US condemns Sudan pardon of man who aided jailbreak
AFP
February 12, 2013 16:16 MYT
February 12, 2013 16:16 MYT
The United States has strongly condemned Sudan's granting of a presidential pardon to a man convicted in the jailbreak of four men sentenced to death for killing two US embassy staffers.
The pardoning of Mubarak Mustafa runs counter to previous assurances by Sudan that it would hold accountable all those involved in the murders, or who were responsible in any way, a statement from the American embassy said late Monday.
John Granville, an American working for the US Agency for International Development (USAID), and his driver, Abdelrahman Abbas Rahama, a USAID employee, died in a hail of bullets on New Year's Day 2008 in Khartoum.
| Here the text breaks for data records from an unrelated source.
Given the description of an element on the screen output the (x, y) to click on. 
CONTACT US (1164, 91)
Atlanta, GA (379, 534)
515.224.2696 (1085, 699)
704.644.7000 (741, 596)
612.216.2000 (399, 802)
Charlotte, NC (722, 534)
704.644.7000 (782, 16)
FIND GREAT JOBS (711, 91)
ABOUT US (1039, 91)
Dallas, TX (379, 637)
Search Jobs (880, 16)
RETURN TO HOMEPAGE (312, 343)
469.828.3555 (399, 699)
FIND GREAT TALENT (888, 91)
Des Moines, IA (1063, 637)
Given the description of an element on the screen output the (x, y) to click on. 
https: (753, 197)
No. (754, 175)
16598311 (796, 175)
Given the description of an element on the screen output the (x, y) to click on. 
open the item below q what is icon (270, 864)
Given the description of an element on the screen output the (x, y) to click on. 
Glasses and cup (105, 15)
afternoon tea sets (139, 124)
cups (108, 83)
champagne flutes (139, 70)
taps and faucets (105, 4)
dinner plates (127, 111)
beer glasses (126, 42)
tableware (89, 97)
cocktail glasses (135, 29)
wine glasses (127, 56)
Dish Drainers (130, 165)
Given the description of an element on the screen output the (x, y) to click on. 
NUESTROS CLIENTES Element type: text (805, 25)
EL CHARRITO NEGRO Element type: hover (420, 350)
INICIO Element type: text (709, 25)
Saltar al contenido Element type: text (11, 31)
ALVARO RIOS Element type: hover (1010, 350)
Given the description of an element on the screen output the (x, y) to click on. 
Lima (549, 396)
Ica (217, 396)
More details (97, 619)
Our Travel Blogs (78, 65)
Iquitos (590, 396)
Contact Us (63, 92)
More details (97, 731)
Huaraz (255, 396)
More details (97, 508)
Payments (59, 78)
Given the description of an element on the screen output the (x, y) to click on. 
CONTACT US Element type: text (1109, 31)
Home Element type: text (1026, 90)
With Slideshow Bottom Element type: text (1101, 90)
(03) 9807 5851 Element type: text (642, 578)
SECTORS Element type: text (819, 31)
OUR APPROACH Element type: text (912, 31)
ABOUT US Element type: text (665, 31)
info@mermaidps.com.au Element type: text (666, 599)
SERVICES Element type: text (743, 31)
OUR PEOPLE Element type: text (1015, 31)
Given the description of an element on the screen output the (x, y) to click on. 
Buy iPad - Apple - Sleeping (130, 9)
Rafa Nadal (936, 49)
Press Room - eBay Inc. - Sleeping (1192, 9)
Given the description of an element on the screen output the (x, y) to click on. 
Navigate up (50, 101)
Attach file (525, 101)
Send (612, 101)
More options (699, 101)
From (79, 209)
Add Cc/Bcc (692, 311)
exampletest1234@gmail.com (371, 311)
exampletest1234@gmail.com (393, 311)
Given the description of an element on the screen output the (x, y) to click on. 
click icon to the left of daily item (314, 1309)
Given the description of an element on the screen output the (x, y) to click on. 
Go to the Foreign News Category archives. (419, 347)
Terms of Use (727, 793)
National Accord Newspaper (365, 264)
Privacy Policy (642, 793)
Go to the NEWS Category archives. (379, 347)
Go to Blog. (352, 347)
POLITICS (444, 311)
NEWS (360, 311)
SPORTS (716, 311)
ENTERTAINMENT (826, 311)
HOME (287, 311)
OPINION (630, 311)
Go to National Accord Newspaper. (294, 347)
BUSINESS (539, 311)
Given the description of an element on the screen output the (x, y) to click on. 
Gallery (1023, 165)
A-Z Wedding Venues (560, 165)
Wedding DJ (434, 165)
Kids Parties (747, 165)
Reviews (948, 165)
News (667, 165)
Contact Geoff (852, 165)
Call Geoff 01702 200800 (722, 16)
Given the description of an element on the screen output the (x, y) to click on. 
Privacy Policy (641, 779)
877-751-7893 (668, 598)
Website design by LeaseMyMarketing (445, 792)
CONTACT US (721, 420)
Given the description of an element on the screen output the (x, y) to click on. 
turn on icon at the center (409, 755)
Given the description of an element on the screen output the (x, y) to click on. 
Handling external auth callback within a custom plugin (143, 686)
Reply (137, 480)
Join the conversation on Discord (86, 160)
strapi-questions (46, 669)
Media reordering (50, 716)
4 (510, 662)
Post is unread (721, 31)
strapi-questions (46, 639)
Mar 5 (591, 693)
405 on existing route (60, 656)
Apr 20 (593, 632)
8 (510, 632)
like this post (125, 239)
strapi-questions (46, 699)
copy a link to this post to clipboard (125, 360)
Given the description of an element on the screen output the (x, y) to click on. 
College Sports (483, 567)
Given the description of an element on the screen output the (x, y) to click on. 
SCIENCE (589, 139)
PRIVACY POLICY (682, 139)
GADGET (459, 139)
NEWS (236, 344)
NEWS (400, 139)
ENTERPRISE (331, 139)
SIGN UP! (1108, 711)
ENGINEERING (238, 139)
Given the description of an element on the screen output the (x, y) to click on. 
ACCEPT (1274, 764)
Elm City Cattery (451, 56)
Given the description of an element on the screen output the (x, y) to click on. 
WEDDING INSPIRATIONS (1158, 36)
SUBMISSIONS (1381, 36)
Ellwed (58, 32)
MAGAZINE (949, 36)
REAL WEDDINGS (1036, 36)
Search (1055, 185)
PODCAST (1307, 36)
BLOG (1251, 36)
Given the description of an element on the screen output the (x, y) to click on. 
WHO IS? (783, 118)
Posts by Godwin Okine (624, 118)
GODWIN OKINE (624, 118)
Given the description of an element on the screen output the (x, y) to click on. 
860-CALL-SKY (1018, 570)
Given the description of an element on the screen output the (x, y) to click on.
Their killers, along with two co-conspirators, were convicted of murder in 2009 and sentenced to death. In June 2010, the four escaped by burrowing a tunnel, killing a Sudanese police officer and wounding another.
One of the men was later recaptured, while a second was believed to have been killed in Somalia in May 2011.
"Mubarak Mustafa was convicted of assisting the men to escape," the embassy said.
"Failure to retract this pardon is contrary to the commitment of both the United States and Sudan to combat terrorism and hold accountable those responsible for terrorist acts."